● Stored entries:
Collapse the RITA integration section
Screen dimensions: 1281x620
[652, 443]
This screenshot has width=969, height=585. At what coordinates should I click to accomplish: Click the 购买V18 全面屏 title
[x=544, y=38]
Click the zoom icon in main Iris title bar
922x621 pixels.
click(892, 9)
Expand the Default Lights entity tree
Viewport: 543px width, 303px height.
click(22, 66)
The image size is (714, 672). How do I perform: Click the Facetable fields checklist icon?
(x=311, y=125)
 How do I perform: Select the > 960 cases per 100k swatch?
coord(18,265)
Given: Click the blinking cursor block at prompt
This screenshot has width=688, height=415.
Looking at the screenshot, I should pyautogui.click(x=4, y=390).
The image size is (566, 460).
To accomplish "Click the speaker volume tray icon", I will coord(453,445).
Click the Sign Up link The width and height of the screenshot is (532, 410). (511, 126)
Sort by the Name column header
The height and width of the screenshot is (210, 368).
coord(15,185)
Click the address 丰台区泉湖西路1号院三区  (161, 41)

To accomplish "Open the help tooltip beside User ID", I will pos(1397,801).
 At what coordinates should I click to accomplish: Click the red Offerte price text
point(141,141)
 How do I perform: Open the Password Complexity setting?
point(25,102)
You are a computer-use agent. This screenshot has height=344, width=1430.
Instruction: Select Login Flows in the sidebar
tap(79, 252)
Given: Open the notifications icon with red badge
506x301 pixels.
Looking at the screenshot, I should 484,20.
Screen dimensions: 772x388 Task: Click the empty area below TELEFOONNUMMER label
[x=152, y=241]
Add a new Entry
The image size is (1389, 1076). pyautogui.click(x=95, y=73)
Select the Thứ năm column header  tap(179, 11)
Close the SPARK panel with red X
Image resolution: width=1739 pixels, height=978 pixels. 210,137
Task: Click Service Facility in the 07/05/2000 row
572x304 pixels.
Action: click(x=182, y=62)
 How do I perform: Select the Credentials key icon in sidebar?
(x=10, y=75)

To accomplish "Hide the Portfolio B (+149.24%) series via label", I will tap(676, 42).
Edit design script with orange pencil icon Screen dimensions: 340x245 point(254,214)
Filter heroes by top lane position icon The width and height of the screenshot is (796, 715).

● Work required: Would you please reproduce the entries above word for word?

● Solution to this problem:
Collapse the RITA integration section
Screen dimensions: 1281x620
[652, 443]
This screenshot has width=969, height=585. At what coordinates should I click to accomplish: Click the 购买V18 全面屏 title
[x=544, y=38]
Click the zoom icon in main Iris title bar
922x621 pixels.
click(892, 9)
Expand the Default Lights entity tree
Viewport: 543px width, 303px height.
click(22, 66)
The image size is (714, 672). How do I perform: Click the Facetable fields checklist icon?
(x=311, y=125)
 How do I perform: Select the > 960 cases per 100k swatch?
coord(18,265)
Given: Click the blinking cursor block at prompt
This screenshot has width=688, height=415.
Looking at the screenshot, I should pyautogui.click(x=4, y=390).
The image size is (566, 460).
To accomplish "Click the speaker volume tray icon", I will coord(453,445).
Click the Sign Up link The width and height of the screenshot is (532, 410). (511, 126)
Sort by the Name column header
The height and width of the screenshot is (210, 368).
coord(15,185)
Click the address 丰台区泉湖西路1号院三区  (161, 41)

To accomplish "Open the help tooltip beside User ID", I will pos(1397,801).
 At what coordinates should I click to accomplish: Click the red Offerte price text
point(141,141)
 How do I perform: Open the Password Complexity setting?
point(25,102)
You are a computer-use agent. This screenshot has height=344, width=1430.
Instruction: Select Login Flows in the sidebar
tap(79, 252)
Given: Open the notifications icon with red badge
506x301 pixels.
Looking at the screenshot, I should 484,20.
Screen dimensions: 772x388 Task: Click the empty area below TELEFOONNUMMER label
[x=152, y=241]
Add a new Entry
The image size is (1389, 1076). pyautogui.click(x=95, y=73)
Select the Thứ năm column header  tap(179, 11)
Close the SPARK panel with red X
Image resolution: width=1739 pixels, height=978 pixels. 210,137
Task: Click Service Facility in the 07/05/2000 row
572x304 pixels.
Action: click(x=182, y=62)
 How do I perform: Select the Credentials key icon in sidebar?
(x=10, y=75)

To accomplish "Hide the Portfolio B (+149.24%) series via label", I will tap(676, 42).
Edit design script with orange pencil icon Screen dimensions: 340x245 point(254,214)
Filter heroes by top lane position icon The width and height of the screenshot is (796, 715).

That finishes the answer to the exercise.